MATERIAL SHOWN:
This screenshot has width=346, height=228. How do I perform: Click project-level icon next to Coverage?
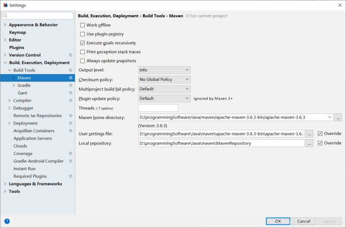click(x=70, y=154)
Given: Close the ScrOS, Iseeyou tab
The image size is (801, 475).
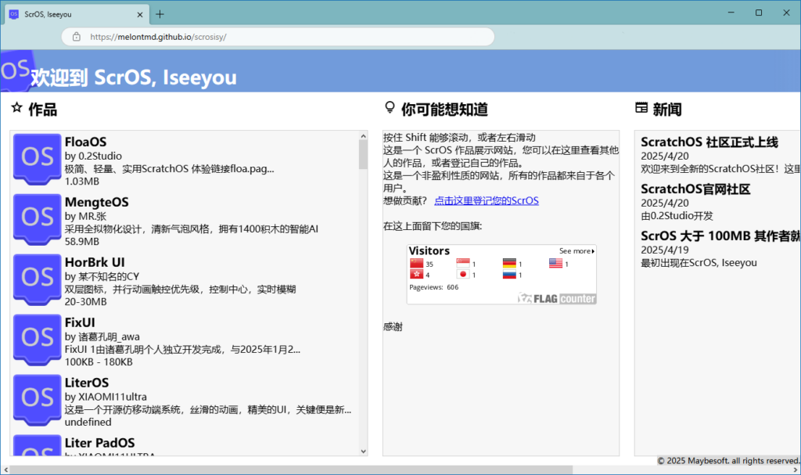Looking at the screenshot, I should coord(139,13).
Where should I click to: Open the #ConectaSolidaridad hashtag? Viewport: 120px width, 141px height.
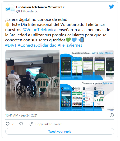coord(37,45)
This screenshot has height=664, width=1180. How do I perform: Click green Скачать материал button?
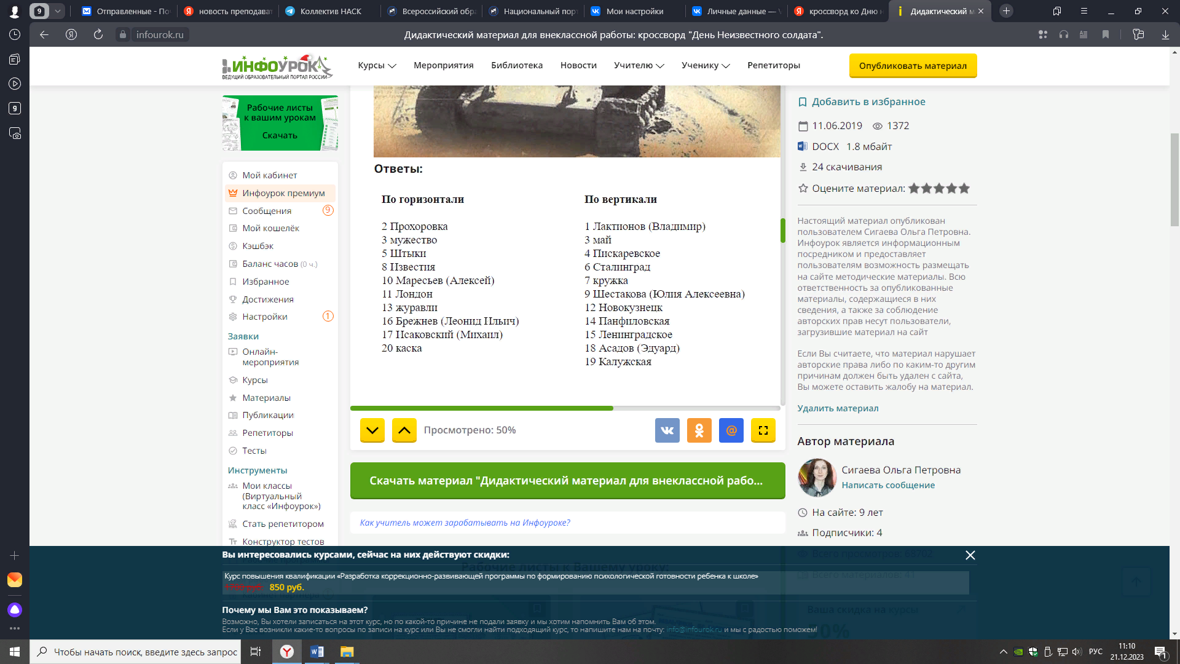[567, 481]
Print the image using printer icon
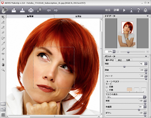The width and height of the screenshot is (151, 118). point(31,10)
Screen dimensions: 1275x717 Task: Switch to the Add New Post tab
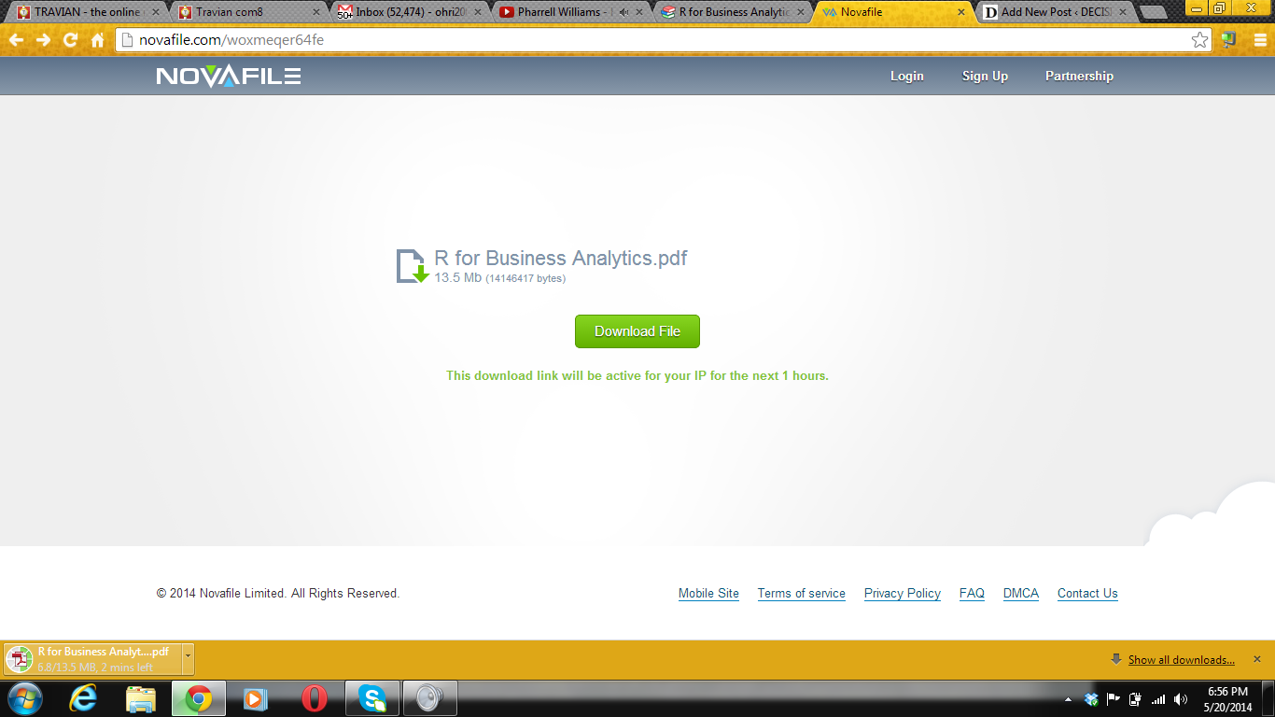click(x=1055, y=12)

DIRECTIONS: Could you recast the lines above as a numbered list, leaving out any blank lines and all of the pictures?

THE RESPONSE:
1. This screenshot has width=346, height=228. How do I perform: Click project-level icon next to Coverage?
2. click(x=70, y=154)
3. Given: Close the ScrOS, Iseeyou tab
4. The image size is (801, 475).
5. Looking at the screenshot, I should coord(139,13).
6. Where should I click to: Open the #ConectaSolidaridad hashtag? Viewport: 120px width, 141px height.
7. coord(37,45)
8. This screenshot has height=664, width=1180. How do I perform: Click green Скачать материал button?
9. [567, 481]
10. Print the image using printer icon
11. The width and height of the screenshot is (151, 118). point(31,10)
12. Screen dimensions: 1275x717 Task: Switch to the Add New Post tab
13. click(x=1055, y=12)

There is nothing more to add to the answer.